The Notebook can be modified, and the changes pushed back to GitHub. You could easily fork the demonstration’s GitHub repository and modify the CloudFormation template to point to your source code repository.

Amazon QuickSight
Amazon QuickSight provides business intelligence (BI) and visualization. Amazon QuickSight ML Insights adds anomaly detection and forecasting. We can use Amazon QuickSight to visualize the IoT message data, stored in the IoT Analytics Data set.
Amazon QuickSight has both a Standard and an Enterprise Edition. AWS provides a detailed product comparison of each edition. For the post, I am demonstrating the Enterprise Edition, which includes additional features, such as ML Insights, hourly refreshes of SPICE (super-fast, parallel, in-memory, calculation engine), and theme customization.
Please be aware of the costs of Amazon QuickSight if you choose to follow along with this part of the demo. Although there is an Amazon QuickSight API, Amazon QuickSight is not automatically enabled or configured with CloudFormation or using the AWS CLI in this demonstration.
QuickSight Data Sets
Amazon QuickSight has a wide variety of data source options for creating Amazon QuickSight Data sets, including the ones shown below. Do not confuse Amazon QuickSight Data sets with IoT Analytics Data sets; they are two different service features.

For the demonstration, we will create an Amazon QuickSight Data set that will use our IoT Analytics Data set, iot_analytics_data_set
.

Amazon QuickSight gives you the ability to view and modify QuickSight Data sets before visualizing. QuickSight even provides a wide variety of functions, enabling us to perform dynamic calculations on the field values. For this demonstration, we will leave the data unchanged since all transformations were already completed in the IoT Analytics Pipeline.

QuickSight Analysis
Using the QuickSight Data set, built from the IoT Analytics Data set as a data source, we create a QuickSight Analysis. The QuickSight Analysis console is shown below. An Analysis is primarily a collection of Visuals (aka Visual types). QuickSight provides several Visual types. Each visual is associated with a Data set. Data for the QuickSight Analysis or each visual within the Analysis can be filtered. For the demo, I have created a simple QuickSight Analysis, including a few typical QuickSight visuals.

QuickSight Dashboards
To share a QuickSight Analysis, we can create a QuickSight Dashboard. Below, we see a few views of the QuickSight Analysis, shown above, as a Dashboard. Although viewers of the Dashboard cannot edit the visuals, they can apply filtering and interactively drill-down into data in the Visuals.

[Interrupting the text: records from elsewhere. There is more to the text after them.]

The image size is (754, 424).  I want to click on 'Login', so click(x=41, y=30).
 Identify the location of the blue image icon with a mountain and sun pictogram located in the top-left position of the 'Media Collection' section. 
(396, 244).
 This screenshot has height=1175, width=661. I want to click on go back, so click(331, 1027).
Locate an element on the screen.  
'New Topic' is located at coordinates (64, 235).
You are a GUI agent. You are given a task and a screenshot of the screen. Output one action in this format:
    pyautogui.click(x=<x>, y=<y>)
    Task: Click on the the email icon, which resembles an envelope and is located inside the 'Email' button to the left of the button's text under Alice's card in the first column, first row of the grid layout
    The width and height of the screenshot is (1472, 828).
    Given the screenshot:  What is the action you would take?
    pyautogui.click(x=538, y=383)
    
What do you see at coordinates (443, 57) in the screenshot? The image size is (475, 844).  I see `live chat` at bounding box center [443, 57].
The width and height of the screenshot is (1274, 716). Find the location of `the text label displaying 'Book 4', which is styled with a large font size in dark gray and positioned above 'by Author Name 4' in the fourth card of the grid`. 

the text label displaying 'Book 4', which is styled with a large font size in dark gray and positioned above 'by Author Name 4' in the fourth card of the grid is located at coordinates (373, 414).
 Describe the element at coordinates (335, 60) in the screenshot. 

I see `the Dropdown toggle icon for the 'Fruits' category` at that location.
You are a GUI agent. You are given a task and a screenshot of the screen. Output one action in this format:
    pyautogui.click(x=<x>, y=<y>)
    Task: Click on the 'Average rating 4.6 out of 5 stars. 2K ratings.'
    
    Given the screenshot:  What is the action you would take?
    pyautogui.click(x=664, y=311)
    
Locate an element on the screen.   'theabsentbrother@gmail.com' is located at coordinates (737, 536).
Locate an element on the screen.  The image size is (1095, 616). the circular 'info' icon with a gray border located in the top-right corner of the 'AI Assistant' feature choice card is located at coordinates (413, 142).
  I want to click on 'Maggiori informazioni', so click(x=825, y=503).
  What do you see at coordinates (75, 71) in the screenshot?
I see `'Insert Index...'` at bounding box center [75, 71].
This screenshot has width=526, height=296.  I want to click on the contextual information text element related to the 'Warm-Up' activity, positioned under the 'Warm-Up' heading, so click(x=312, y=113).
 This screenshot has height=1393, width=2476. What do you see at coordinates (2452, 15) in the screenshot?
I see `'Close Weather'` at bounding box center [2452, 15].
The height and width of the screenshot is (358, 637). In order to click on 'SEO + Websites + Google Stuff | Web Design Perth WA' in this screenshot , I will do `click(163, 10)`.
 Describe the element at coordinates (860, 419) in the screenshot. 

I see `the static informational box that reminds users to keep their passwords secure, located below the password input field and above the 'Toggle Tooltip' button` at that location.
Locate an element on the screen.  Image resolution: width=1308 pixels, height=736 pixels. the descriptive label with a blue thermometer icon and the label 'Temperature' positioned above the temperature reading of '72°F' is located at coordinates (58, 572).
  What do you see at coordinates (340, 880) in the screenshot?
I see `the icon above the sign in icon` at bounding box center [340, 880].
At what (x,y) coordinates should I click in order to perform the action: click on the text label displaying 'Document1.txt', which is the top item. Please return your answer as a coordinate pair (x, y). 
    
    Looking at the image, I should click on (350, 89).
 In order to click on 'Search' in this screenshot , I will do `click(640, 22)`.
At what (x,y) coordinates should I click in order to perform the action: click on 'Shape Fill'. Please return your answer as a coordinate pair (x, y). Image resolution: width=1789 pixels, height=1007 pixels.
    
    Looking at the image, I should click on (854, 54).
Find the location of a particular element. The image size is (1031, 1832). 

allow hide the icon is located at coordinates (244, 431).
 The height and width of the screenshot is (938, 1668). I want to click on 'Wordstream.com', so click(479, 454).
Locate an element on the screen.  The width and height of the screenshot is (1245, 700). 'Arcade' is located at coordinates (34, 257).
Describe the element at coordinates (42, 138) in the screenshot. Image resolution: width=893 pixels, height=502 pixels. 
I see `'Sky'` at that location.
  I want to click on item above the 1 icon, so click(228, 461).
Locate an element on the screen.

Amazon QuickSight ML Insights
According to Amazon, ML Insights leverages AWS’s machine learning (ML) and natural language capabilities to gain deeper insights from data. QuickSight’s ML-powered Anomaly Detection continuously analyze data to discover anomalies and variations inside of the aggregates, giving you the insights to act when business changes occur. QuickSight’s ML-powered Forecasting can be used to predict your business metrics accurately, and perform interactive what-if analysis with point-and-click simplicity. QuickSight’s built-in algorithms make it easy for anyone to use ML that learns from your data patterns to provide you with accurate predictions based on historical trends.
Below, we see the ML Insights tab (left) in the demonstration’s QuickSight Analysis. Individually detected anomalies can be added to the QuickSight Analysis, like Visuals, and configured to tune the detection parameters. Observe the temperature, humidity, and barometric pressure anomalies, identified by ML Insights, based on their Anomaly Score, which is higher or lower, given a minimum delta of five percent. These anomalies accurately reflected an actual failure of the IoT device, caused by overheated during testing, which resulted in abnormal sensor readings.

Receiving the Messages on AWS
To confirm the IoT gateway is sending messages, we can use a packet analyzer, like tcpdump
, on the IoT gateway. Running tcpdump
on the IoT gateway, below, we see outbound encrypted MQTT messages being sent to AWS on port 443.

To confirm those messages are being received from the IoT gateway on AWS, we can use the AWS IoT Core Test feature and subscribe to the lora-iot-demo
topic. We should see messages flowing in from the IoT gateway at approximately 5-second intervals.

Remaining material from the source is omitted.